### EXERCISE INPUT
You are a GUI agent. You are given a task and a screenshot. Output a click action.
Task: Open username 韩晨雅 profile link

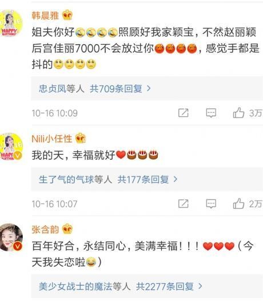(x=45, y=15)
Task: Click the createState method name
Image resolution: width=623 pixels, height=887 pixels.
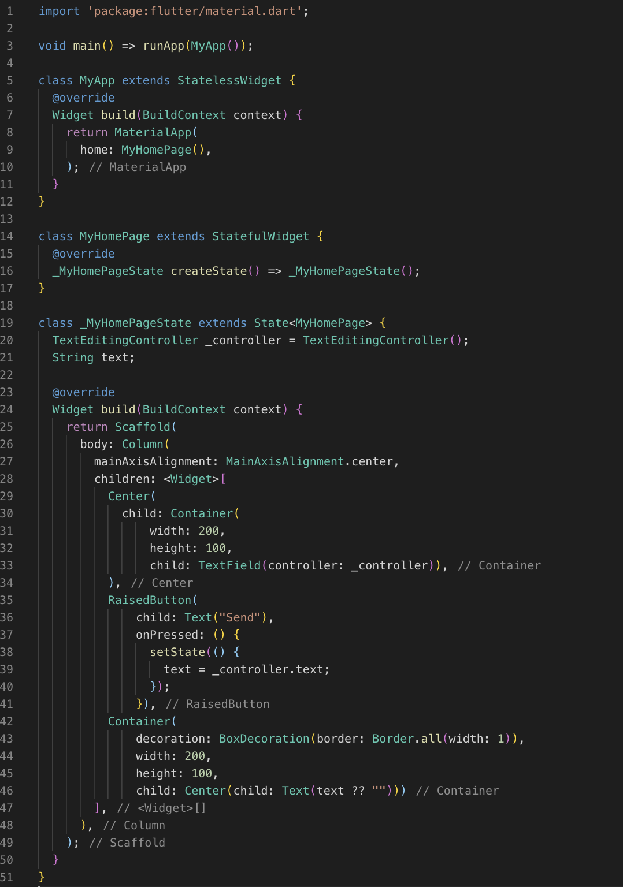Action: 209,271
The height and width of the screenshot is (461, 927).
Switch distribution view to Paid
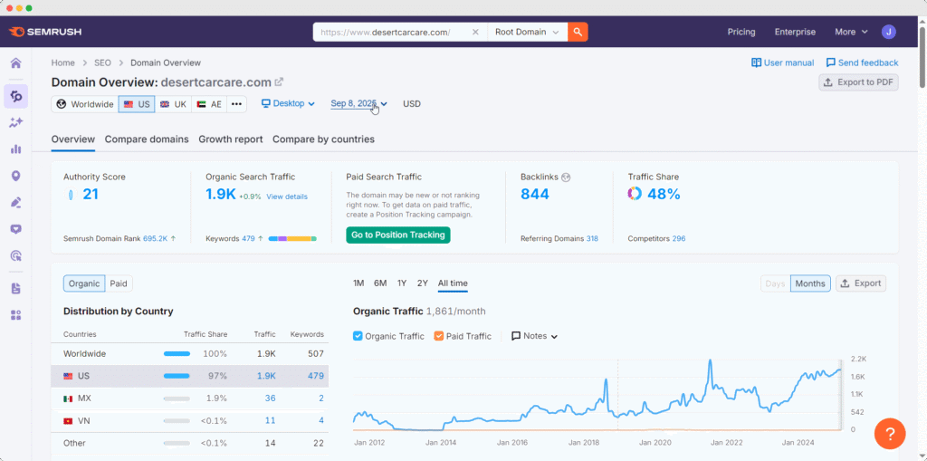(119, 283)

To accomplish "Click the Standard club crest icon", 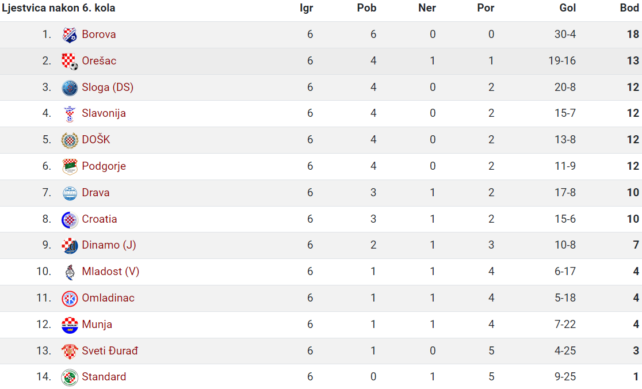I will (70, 377).
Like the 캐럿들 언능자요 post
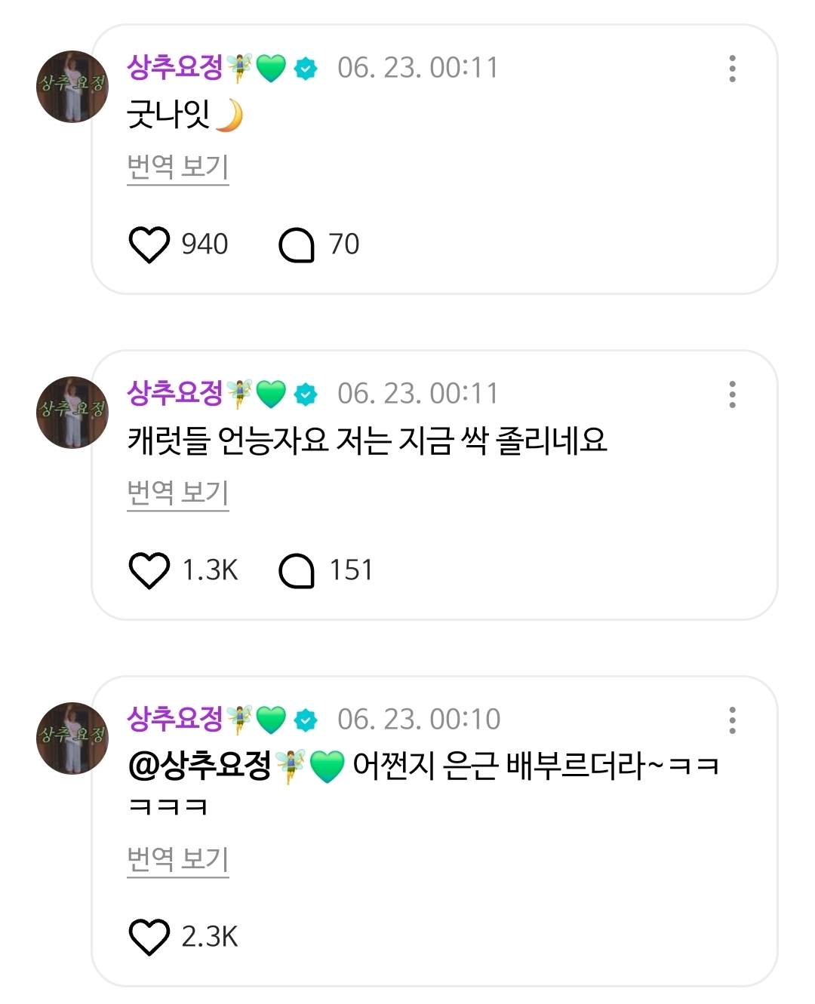Image resolution: width=815 pixels, height=1004 pixels. coord(149,570)
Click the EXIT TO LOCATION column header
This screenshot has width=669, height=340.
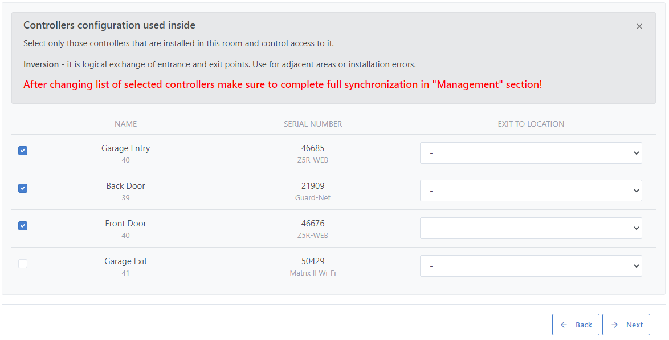(x=531, y=124)
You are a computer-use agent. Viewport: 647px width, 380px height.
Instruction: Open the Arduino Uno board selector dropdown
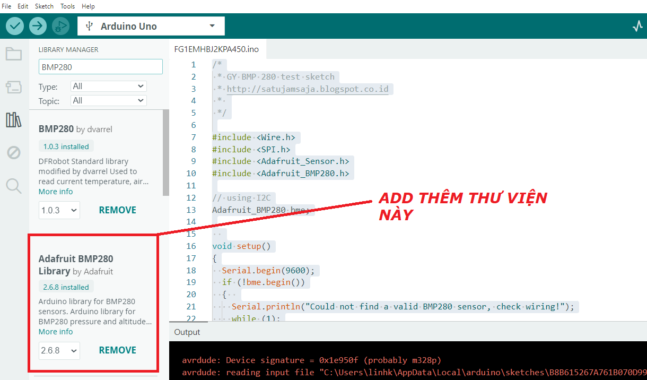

### PROBLEM TO WORK ON
An exact copy is needed of the lines running from the one containing "This screenshot has width=669, height=340." through the last line of the material, and of no others; pictures stay out.

### SOLUTION FOR THIS TASK
This screenshot has width=669, height=340.
(x=531, y=124)
You are a computer-use agent. Viewport: 647px width, 380px height.
Instruction: Open the Arduino Uno board selector dropdown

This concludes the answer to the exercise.